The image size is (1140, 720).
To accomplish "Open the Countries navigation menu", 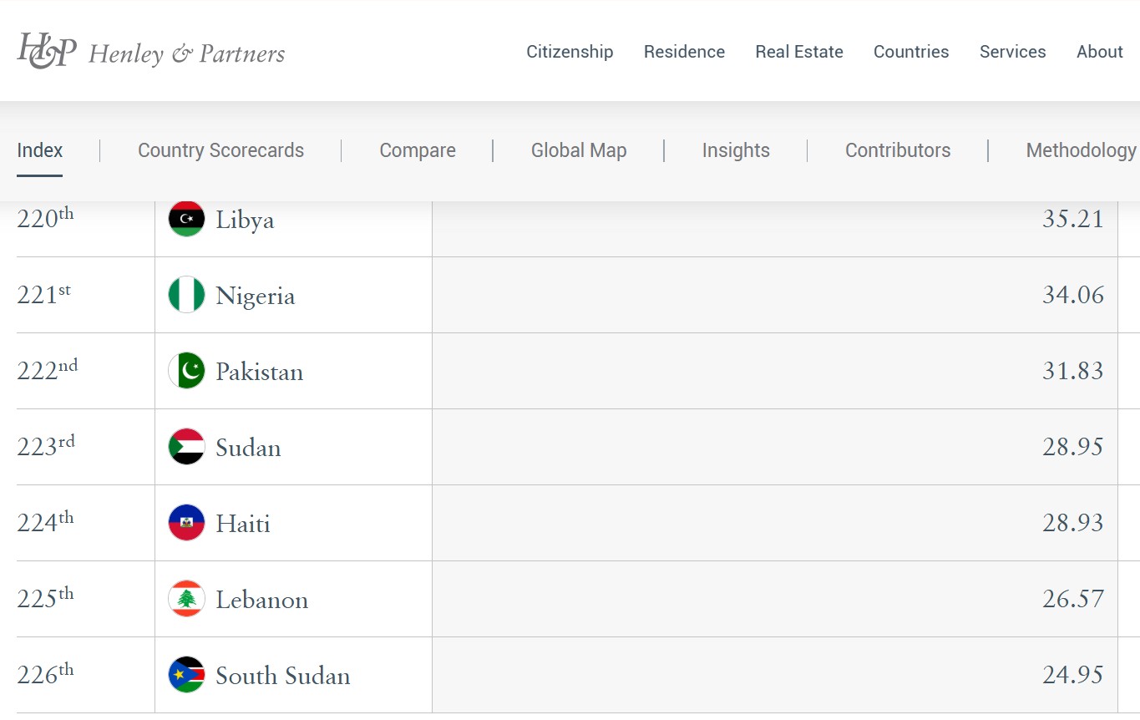I will [x=911, y=52].
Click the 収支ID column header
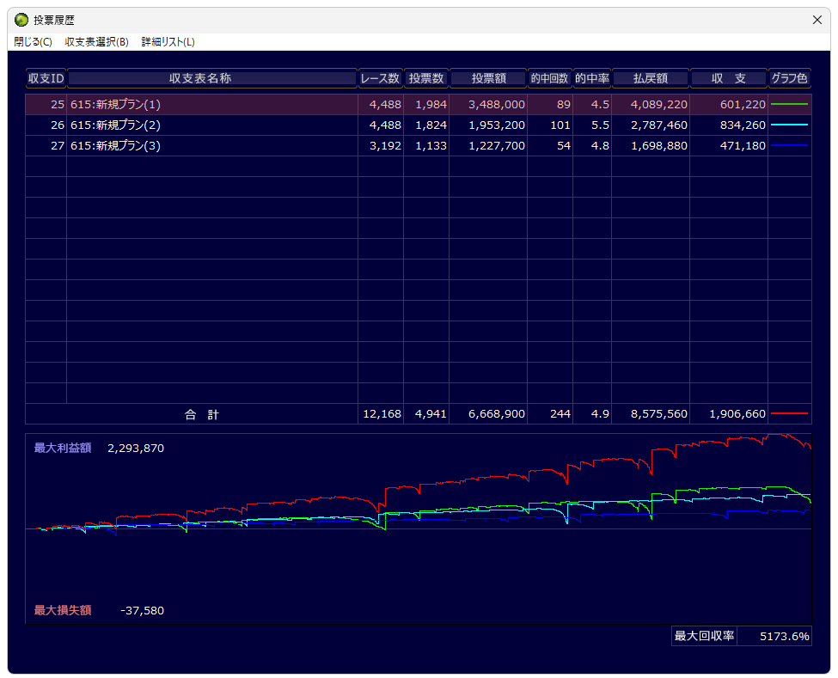This screenshot has height=678, width=838. click(46, 78)
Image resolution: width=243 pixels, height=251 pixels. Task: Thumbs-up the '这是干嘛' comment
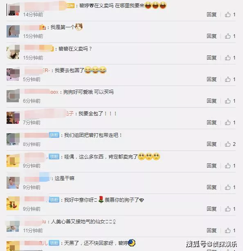coord(228,187)
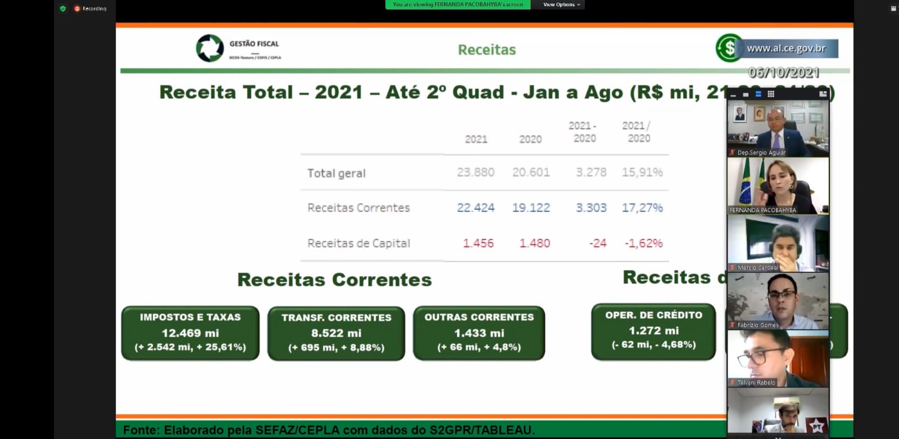This screenshot has height=439, width=899.
Task: Open the View Options dropdown
Action: (x=561, y=4)
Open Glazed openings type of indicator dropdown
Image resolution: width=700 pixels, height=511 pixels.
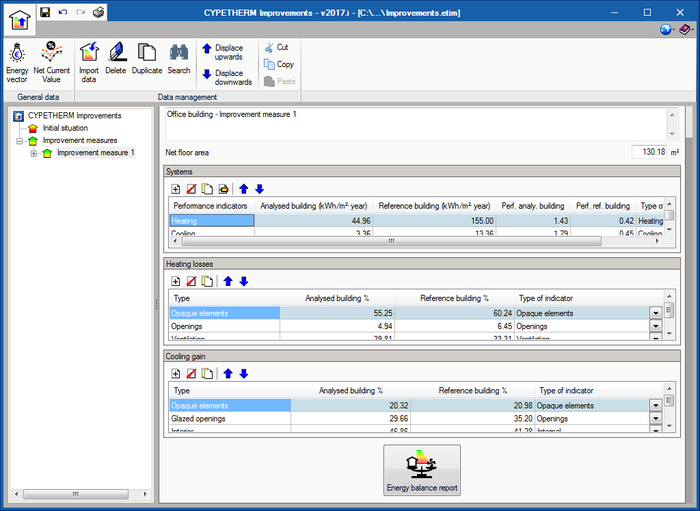pyautogui.click(x=655, y=419)
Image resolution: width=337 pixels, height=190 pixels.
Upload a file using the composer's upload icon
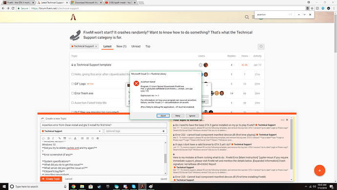click(x=75, y=138)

···

## TASK OBJECTIVE
Starting at the line that contains "Click the 収支ID column header", reproduce each line exactly through the end of the entries above, leaving every picture out.

## TASK SOLUTION
Click the 収支ID column header
This screenshot has height=678, width=838. click(46, 78)
Image resolution: width=243 pixels, height=251 pixels. Task: Thumbs-up the '这是干嘛' comment
coord(228,187)
This screenshot has height=439, width=899.
Task: Open the View Options dropdown
Action: (x=561, y=4)
Open Glazed openings type of indicator dropdown
Image resolution: width=700 pixels, height=511 pixels.
pyautogui.click(x=655, y=419)
Image resolution: width=337 pixels, height=190 pixels.
Upload a file using the composer's upload icon
click(x=75, y=138)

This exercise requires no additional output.